In 1807, Harrild branched off on his own to premises at 127 Bermondsey Street.
During this period he published and printed a number of books, some copies of which are in the Bodleian Library at Oxford University.

In 1809, Harrild started up in business making printers' materials and working as a printers engineer. When he began, the blocks of type used in printing were inked by means of ink balls, a method introduced by Caxton. Harrild is noted for having improved the process by introducing ‘composition rollers’ which sped up printing and became an indispensable innovation. At first this change was met with opposition from the workforce, and Harrild had to bring all his tact and energy to the situation to persuade people that it was in their interests to work with the new rollers.

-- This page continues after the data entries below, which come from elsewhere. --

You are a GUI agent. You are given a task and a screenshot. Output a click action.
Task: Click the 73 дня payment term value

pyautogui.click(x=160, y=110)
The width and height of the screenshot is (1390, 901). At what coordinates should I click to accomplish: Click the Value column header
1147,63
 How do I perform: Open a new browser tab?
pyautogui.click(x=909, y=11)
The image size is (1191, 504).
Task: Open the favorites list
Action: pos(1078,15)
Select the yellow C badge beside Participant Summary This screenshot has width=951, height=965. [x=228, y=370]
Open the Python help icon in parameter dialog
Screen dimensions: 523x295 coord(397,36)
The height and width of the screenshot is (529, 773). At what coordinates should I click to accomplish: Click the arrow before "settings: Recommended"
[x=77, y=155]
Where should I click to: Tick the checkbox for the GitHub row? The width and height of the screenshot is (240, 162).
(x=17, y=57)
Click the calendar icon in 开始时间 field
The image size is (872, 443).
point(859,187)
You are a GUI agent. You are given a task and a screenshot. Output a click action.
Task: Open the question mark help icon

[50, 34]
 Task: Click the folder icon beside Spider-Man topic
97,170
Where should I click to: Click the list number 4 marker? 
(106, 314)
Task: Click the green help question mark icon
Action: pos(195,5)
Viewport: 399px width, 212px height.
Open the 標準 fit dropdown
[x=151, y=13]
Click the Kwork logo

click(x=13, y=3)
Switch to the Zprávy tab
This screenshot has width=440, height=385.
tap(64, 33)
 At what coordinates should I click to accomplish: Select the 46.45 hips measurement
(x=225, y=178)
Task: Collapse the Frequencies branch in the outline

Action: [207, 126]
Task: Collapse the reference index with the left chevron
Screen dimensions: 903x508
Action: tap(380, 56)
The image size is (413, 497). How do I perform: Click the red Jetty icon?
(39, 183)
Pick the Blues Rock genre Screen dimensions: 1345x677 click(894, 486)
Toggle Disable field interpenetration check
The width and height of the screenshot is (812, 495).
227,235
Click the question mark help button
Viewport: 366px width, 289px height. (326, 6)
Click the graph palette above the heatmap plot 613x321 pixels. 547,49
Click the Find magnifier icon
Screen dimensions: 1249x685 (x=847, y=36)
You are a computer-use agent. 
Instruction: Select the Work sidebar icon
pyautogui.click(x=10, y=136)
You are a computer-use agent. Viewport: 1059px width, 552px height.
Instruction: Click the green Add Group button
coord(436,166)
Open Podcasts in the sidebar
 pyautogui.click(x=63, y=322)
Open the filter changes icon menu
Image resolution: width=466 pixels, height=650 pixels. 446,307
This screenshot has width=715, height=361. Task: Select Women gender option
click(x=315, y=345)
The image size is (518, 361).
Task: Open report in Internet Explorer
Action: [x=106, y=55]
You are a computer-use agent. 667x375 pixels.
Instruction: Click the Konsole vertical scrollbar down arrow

Harrild continued to make both balls and rollers for inking after 1810, but his new rollers vastly increased the production of newspapers, whereas the old ball method of inking limited printing to between 150 and 200 copies per hour. Harrild introduced the rollers for inking at his London factories in Farringdon Road; as printers and compositors from all over England visited to see the invention, his new method quickly became known and adopted throughout the industry. Harrild himself came to be considered one of the heads of the printing trade, and gained esteem in part due to his energetic character and philanthropic work.

Around 1819, Harrild moved the business to 20 Great Eastcheap, London. He specialized at this time in printing books for children.

During the years 1818–1825, the business branched into considerable amounts of commercial printing and Harrild was instrumental in manufacturing rollers for printing machines and for installing and maintaining these rollers in many of the Fleet Street newspaper offices. In 1824, Harrild moved the business again, this time to 25 Friday Street and 3 years later took over 10 and 11 Distaff Lane.

By 1832 the printing side of the business had been discontinued and he concentrated on the engineering side, manufacturing his own printing presses and supplying rollers and materials.

==Later life and family==
Harrild was responsible for preserving the Benjamin Franklin printing press. Franklin's machine was one that he worked on as an unknown journeyman, whilst living in London in 1752–6; although it became obsolete when first the Blaew Press and later the Stanhope were invented, Harrild kept the machine on which Franklin had worked until 1841. Harrild exhibited the machine in public, sending the money raised by the exhibition to the London Printers' Pension Society. Harrild then presented the Franklin Press to Mr J. B. Murray, from America, and it was taken to the United States and put on show in the patent office at Washington, D.C. When Harrild died his will made a bequest of £1000 to the 'Printers' Society' which was to be used to create a 'Franklin Pension'.

Harrild made his home at Sydenham and for many years he was a parish guardian, having been one of the first to be appointed after the passing of the Poor Law Amendment Act 1834. When he arrived Sydenham was little more than a wild common, by the time of his death it had become a popular residential neighbourhood, in part due to his own interest in the area. Harrild had been instrumental in developing much of the new housing on Sydenham Common and he had built 'Round Hill' as the family home. His sons Horton and Thomas also had houses built there. Harrild purchased the spire removed in 1829 from St Antholin, Budge Row church in the city (where he was a churchwarden) and had it erected at Round Hill. The house was demolished in the 1960s but the spire remains.

His son Henry does not appear to have played a part in the family business, or to have lived at Sydenham, but in Islington. Harrild's will excluded all but a minor provision for Henry. His son Thomas became uncle, by marriage, to the author Richard Jefferies, whose sister Sarah married Robert Billing, son of Joseph Billing and Sarah Harrild.